__YOUR TASK__
Below are entries to return in full. Keep each one exact.

__EXTRACTED RECORDS__
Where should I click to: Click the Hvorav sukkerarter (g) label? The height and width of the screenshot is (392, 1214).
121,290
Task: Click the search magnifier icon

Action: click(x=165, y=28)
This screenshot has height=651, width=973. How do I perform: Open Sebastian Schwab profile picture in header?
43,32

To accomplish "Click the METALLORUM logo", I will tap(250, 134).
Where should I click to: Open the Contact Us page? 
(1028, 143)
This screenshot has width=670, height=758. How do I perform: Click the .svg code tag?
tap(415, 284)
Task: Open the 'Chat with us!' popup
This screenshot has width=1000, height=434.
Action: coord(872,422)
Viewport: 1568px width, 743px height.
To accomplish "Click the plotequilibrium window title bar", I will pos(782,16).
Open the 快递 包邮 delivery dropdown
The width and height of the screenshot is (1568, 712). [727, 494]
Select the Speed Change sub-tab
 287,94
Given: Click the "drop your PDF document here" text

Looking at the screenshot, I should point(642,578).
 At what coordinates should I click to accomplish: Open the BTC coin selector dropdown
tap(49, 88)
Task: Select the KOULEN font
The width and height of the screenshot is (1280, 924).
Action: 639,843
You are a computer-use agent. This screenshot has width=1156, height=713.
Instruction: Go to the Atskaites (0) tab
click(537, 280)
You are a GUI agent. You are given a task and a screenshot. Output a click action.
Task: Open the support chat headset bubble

__OUTPUT OF THE TASK__
Where should I click to: Click the Hvorav sukkerarter (g) label? The height and width of the screenshot is (392, 1214).
121,290
Task: Click the search magnifier icon

Action: click(x=165, y=28)
This screenshot has height=651, width=973. How do I perform: Open Sebastian Schwab profile picture in header?
43,32

To accomplish "Click the METALLORUM logo", I will tap(250, 134).
Where should I click to: Open the Contact Us page? 
(1028, 143)
This screenshot has width=670, height=758. How do I perform: Click the .svg code tag?
tap(415, 284)
Task: Open the 'Chat with us!' popup
This screenshot has width=1000, height=434.
Action: coord(872,422)
Viewport: 1568px width, 743px height.
To accomplish "Click the plotequilibrium window title bar", I will pos(782,16).
Open the 快递 包邮 delivery dropdown
The width and height of the screenshot is (1568, 712). [727, 494]
Select the Speed Change sub-tab
 287,94
Given: Click the "drop your PDF document here" text

Looking at the screenshot, I should point(642,578).
 At what coordinates should I click to accomplish: Open the BTC coin selector dropdown
tap(49, 88)
Task: Select the KOULEN font
The width and height of the screenshot is (1280, 924).
Action: 639,843
You are a computer-use agent. This screenshot has width=1156, height=713.
Instruction: Go to the Atskaites (0) tab
click(537, 280)
You are a GUI agent. You are given a task and a screenshot. Output a click action.
Task: Open the support chat headset bubble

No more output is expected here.